No podemos seguir aceptando como normales las tragedias que podríamos evitar. No deberíamos conformarnos con explicaciones técnicas cuando hay una responsabilidad compartida que evitamos asumir. Porque detrás de cada desastre hay decisiones no tomadas, prioridades mal establecidas, recursos desviados a lo superfluo y una ceguera colectiva que se alimenta de un bienestar egoísta y frágil.

La vida humana se ha convertido en una variable secundaria frente al entretenimiento, la inmediatez, el consumo. Hemos construido sociedades que se protegen más de la incomodidad que del riesgo real. Invertimos más en mantenernos distraídos que en garantizar entornos seguros, resilientes, preparados. Los problemas estructurales desde el cambio climático hasta el deterioro de infraestructuras, pasando por la precariedad laboral o la falta de educación en prevención se silencian o posponen mientras nos entregamos al espejismo de la normalidad.

Pero la realidad nos sacude con frecuencia. Nos recuerda que la vida no es eterna, que el azar no lo explica todo, que prevenir no es un lujo, sino una obligación ética. Morir por una tormenta, por una carretera mal diseñada o por una negligencia eléctrica no debería ser parte del precio de vivir en sociedad. Son muertes evitables. Son fracasos colectivos.

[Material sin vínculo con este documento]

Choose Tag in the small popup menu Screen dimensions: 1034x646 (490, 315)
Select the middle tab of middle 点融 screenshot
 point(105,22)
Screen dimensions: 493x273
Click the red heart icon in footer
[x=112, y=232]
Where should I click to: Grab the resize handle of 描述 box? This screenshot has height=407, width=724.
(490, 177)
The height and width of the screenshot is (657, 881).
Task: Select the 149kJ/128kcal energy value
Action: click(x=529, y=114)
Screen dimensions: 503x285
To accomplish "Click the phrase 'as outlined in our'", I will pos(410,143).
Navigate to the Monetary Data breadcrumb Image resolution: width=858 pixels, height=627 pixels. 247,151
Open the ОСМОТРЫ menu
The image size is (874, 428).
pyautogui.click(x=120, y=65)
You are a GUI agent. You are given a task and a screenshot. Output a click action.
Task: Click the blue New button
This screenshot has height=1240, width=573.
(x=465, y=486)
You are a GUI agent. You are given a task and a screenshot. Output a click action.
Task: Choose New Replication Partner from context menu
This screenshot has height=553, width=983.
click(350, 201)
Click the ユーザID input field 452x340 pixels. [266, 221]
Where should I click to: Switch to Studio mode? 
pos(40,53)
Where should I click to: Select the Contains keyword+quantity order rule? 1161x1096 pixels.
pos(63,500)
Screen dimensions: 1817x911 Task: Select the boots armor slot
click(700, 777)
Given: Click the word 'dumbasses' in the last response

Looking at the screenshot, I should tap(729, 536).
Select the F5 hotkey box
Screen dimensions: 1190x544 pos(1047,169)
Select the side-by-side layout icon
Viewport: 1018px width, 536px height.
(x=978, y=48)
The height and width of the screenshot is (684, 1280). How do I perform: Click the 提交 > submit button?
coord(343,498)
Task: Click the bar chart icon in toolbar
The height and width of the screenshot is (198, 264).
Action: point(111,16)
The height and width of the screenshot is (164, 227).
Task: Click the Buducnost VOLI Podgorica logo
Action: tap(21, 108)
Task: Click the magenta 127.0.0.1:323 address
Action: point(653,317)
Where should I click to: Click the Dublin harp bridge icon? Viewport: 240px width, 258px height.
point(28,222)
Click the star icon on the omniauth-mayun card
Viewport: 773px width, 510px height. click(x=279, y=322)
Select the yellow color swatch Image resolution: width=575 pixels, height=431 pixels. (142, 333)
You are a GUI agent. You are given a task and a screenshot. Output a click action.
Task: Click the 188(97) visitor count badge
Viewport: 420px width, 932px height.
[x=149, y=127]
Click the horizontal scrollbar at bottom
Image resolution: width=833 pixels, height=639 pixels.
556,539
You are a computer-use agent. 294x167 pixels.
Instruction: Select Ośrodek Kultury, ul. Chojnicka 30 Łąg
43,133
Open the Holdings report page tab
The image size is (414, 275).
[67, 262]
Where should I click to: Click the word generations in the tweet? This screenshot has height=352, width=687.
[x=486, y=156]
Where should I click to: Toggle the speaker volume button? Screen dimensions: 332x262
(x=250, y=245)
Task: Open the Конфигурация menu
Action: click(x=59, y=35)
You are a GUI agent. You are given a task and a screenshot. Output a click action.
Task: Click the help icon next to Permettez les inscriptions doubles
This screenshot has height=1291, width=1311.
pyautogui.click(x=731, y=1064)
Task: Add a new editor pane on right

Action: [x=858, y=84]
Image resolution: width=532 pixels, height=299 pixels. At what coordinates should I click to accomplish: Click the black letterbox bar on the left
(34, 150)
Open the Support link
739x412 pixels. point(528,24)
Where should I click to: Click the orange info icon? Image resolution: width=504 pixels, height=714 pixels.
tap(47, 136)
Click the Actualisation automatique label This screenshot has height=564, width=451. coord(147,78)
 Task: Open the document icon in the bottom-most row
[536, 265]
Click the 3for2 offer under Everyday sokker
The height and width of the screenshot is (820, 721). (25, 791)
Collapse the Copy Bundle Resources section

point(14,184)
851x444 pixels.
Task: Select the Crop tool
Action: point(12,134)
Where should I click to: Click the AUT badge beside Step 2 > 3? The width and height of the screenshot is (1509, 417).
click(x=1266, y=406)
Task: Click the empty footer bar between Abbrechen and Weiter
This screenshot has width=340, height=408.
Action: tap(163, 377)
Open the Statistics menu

Este no es un mensaje catastrofista, sino profundamente esperanzador: si reconocemos nuestra parte en este proceso de autodestrucción, también podemos actuar para detenerlo. Parar la autodestrucción significa revisar nuestras prioridades, decidir que la vida humana no es negociable, y dedicar voluntad, inteligencia y recursos a lo esencial: protegernos, cuidarnos, anticiparnos, educarnos.

La prevención no da titulares espectaculares, pero salva vidas. La responsabilidad no se celebra en redes sociales, pero construye sociedades más justas. El coraje no está en la temeridad, sino en asumir que cambiar es necesario. Parar la autodestrucción no es tarea de unos pocos. Es el desafío de todos.